Skocz do zawartości
IGNORED

Depeche Mode trasa Memento Mori 2023. Czy to już ostatnia trasa?


Rekomendowane odpowiedzi

8 godzin temu, Tyrion.L napisał:

Mam bilety na koncert w Krakowie. Mam nadzieje , że do tego czasu do zespołu wróci Allan Wilder, byłoby wspaniale.  

Mam bilety na Warszawę, Stadion Narodowy. Nam nadzieję,  ze mimo zlej akustyki tego obiektu, jesli stanę niedaleko konsolety to jednak cos będzie słychać....

Jeszcze w Austrii dwa tygodnie temu zauważyłem wiadomość o koncercie na Narodowym . Pomyślałem wrócę i wtedy kupię . 5 dni później zostały jakieś resztki z tyłu sceny. Wpadła mi do głowy Praga , z koncertem  gdzieś na lotnisku i już miałem kupować kiedy na szczęście  pojawił się Kraków. Kupiłem bezzwłocznie 2 na środkową trybunę . Teraz wypada tylko czekać do sierpnia. 

A ja mam nadzieję, że wreszcie dadzą sobie spokój. Powinni zrobić to po Playing the Angel. To ostatnia wspaniała płyta w ich dorobku . Jeszcze trochę i pójdą w ślady Alphaville czy Ultravox i będą jeździć po prowincjonalnych festynach i nieudolnie naśladując samych siebie z lat minionej świetności. 

Fakt, lata lecą , ale ja mam nadzieje na co najmniej powtórkę z lutego 2018, choć Andy Fletchera nie ma już z nami.

Tu nawet nie chodzi o upływ lat. Masz wielu wspaniałych artystów, którzy są obecni na scenie od wielu dziesiątków lat i nadal stać ich na nieskrępowaną żywiołową kreatywność , swobodę wyrazu i autentyczność (i przecież nie tylko mowa o The Rolling Stones, Robercie Plant, Buddy Guy i wielu, wielu innych). W przypadku DM koncepcja się po prostu dawno wyczerpała. Koniec, kropka. 

14 godzin temu, piotrek7 napisał:

A ja mam nadzieję, że wreszcie dadzą sobie spokój. Powinni zrobić to po Playing the Angel. To ostatnia wspaniała płyta w ich dorobku . Jeszcze trochę i pójdą w ślady Alphaville czy Ultravox i będą jeździć po prowincjonalnych festynach i nieudolnie naśladując samych siebie z lat minionej świetności. 

Mam trochę inne spojrzenie.
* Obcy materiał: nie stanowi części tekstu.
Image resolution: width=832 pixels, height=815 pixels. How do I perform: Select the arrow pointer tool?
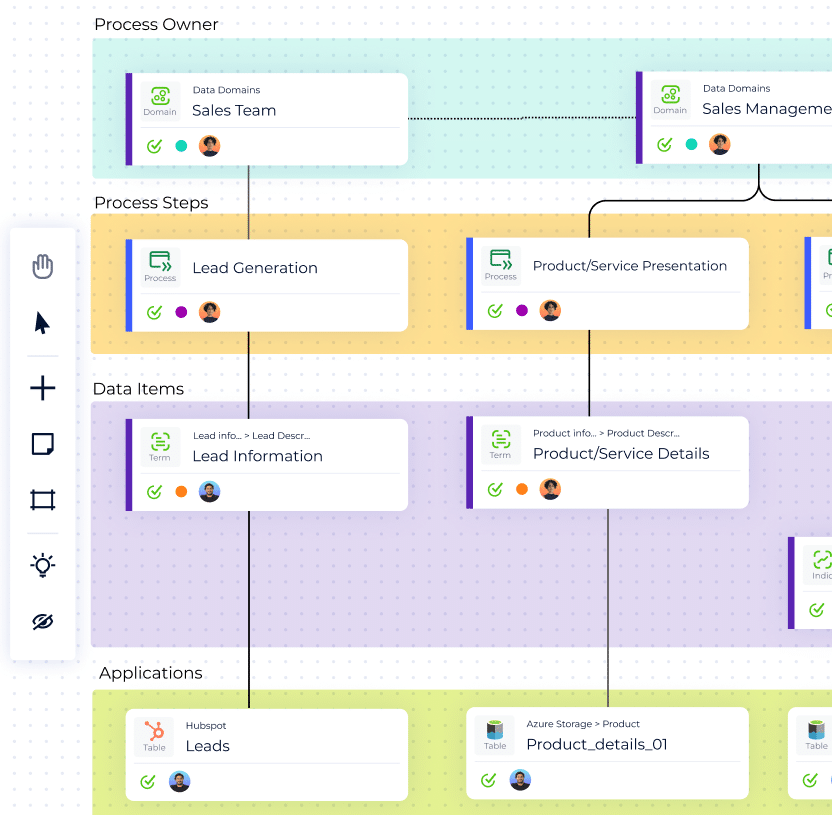(42, 323)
Ostatnia wspaniała płyta DM to Ultra i na niej mogliby skończyć. Później już było tylko „flogging of a dead horse”. Natomiast zaskoczyli mnie miło na Spirit. Jest tam kilka świetnych kawałków i całość dobrze brzmi. Na przyszły rok zapowiadają album Memento Mori, już w duecie, może coś z tego jeszcze będzie?

Playing the Angel? Jest tam kilka dobrych rzeczy, ale druga strona to wypełniacze a całość fatalnie brzmi. Dowalili taką kompresję przy masteringu, że uszy bolą. Niestety nie da się tego słuchać ze względu na produkcję.

This ain't no party, this ain't no disco • This ain't no fooling around • No time for dancing, or lovey dovey • I ain't got time for that now

Na płytach obniżyli ostatnio bardzo formę- to nie jest tajemnicą.

Na żywo jednak cały czas potrafią ,,podpalić " scenę!

1 godzinę temu, aryman napisał:

Na płytach obniżyli ostatnio bardzo formę- to nie jest tajemnicą.

Na żywo jednak cały czas potrafią ,,podpalić " scenę!

Byłem na poprzednim koncercie DM na narodowym i było to spore rozczarowanie ze względu na akustykę. Miałem miejsce na trybunach więc chodzenie w poszukiwaniu dobrego dźwięku nie wchodziło w grę. Teraz kupiłem więc bilety na Tauron Arenę w Krakowie. Są jeszcze dostępne na płytę.

Edytowane przez Drizzt

This ain't no party, this ain't no disco • This ain't no fooling around • No time for dancing, or lovey dovey • I ain't got time for that now

8 godzin temu, Drizzt napisał:

Byłem na poprzednim koncercie DM na narodowym i było to spore rozczarowanie ze względu na akustykę. Miałem miejsce na trybunach więc chodzenie w poszukiwaniu dobrego dźwięku nie wchodziło w grę. Teraz kupiłem więc bilety na Tauron Arenę w Krakowie. Są jeszcze dostępne na płytę.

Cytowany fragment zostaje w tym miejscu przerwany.